右旋布洛芬缓释胶囊的释放度考察

The Delivery Test of Modified Release Capsule of Dex-ibuprofen

目的:考察右旋布洛芬缓释胶囊的释放度。方法:采用转篮法,溶出介质为pH6.0的磷酸盐缓冲液,对研制的右旋布洛芬缓释胶囊的三批样品的释放均一性和辅料、胶囊以及滤膜对释药的影响进行考察。结果:三批样品的各时段取样点的释放度相差不大,均匀度较好,均在规定的范围内;辅料、胶囊和滤膜对释药试验的结果没有干扰。结论:研制右旋布洛芬缓释胶囊释药稳定,其释放度测定法可以作为其质量控制的方法。
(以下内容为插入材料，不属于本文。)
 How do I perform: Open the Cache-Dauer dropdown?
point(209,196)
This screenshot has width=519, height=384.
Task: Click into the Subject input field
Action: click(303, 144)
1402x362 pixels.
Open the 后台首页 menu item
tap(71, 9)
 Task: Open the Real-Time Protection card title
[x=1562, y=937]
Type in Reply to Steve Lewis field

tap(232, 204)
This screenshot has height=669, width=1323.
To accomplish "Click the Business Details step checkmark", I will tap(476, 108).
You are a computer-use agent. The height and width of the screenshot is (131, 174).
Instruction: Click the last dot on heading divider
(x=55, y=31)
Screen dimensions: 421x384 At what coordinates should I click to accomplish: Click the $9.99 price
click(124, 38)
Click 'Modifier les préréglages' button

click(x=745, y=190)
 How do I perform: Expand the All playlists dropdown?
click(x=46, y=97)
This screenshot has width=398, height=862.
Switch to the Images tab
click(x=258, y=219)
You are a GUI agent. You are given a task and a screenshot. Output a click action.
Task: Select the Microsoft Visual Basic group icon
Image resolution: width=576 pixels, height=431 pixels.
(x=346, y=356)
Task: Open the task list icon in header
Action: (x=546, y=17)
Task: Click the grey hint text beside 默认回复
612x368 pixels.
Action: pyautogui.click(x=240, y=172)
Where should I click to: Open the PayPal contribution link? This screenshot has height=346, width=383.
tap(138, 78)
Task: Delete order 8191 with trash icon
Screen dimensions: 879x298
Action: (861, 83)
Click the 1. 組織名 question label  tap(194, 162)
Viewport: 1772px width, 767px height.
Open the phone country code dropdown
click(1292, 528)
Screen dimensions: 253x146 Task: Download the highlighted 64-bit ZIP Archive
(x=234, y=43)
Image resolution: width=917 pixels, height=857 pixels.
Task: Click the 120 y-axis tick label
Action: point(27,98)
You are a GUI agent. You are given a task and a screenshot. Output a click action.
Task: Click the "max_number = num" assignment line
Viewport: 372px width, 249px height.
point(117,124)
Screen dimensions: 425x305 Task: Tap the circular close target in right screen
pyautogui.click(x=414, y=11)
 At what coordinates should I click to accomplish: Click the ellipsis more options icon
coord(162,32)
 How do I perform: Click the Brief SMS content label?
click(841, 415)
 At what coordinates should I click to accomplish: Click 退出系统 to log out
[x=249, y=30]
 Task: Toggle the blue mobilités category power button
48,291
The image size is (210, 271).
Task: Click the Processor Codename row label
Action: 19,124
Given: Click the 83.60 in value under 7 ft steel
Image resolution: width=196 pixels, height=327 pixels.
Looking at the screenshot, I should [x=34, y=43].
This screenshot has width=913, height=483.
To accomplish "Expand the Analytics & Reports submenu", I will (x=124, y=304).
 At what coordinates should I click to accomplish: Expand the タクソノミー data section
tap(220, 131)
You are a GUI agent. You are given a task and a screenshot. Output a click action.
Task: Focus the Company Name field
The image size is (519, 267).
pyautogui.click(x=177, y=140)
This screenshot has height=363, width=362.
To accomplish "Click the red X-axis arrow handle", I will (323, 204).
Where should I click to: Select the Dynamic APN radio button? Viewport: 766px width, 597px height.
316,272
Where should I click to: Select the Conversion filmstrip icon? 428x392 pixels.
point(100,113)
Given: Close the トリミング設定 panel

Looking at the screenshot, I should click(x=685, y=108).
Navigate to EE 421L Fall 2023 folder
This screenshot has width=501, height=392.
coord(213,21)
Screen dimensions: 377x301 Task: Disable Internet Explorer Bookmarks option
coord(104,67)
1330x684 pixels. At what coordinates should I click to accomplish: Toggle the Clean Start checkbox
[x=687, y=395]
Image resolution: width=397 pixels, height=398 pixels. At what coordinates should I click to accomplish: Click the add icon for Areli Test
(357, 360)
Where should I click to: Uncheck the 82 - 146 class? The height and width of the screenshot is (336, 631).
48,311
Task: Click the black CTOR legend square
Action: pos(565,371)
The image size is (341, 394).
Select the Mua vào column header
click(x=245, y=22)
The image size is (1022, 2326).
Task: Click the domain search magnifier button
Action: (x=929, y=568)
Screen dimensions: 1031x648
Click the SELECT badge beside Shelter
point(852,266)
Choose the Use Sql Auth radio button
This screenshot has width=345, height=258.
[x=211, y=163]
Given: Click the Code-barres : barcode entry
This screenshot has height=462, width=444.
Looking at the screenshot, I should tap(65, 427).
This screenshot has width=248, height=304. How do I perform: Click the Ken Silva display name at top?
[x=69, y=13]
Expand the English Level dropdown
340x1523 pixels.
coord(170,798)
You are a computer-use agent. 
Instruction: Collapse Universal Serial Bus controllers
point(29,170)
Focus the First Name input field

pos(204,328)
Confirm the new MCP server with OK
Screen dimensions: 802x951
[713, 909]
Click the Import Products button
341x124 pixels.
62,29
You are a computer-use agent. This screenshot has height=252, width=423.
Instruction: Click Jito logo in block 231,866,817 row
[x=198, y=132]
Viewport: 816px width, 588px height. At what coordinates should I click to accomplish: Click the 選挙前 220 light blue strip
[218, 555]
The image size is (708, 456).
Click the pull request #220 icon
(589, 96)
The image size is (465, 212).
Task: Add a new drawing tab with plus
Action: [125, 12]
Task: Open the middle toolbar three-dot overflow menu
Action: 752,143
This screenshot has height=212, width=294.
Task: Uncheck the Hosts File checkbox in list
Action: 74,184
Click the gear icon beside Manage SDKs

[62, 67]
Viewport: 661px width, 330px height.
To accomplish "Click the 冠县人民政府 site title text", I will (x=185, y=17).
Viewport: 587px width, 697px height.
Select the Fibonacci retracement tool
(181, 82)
Objective：The delivery test of modified release capsule of Dex -ibuprofen. Methods：The delivery test of modified release capsule of Dex - ibuprofen had been done in buffer phosphate（pH6.0） by rolling basket,and investigate the effect by adjuvant, capsule and filter membrane to modified release capsule of Dex - ibuprofen. Results：The delivery test of modified release capsule of Dex - ibuprofen had no difference in three group samples and was not been able to change by adjuvant,capsule and filter membrane. Conclusion：The delivery test of modified release capsule of Dex - ibuprofen was stable and good and can control its quality.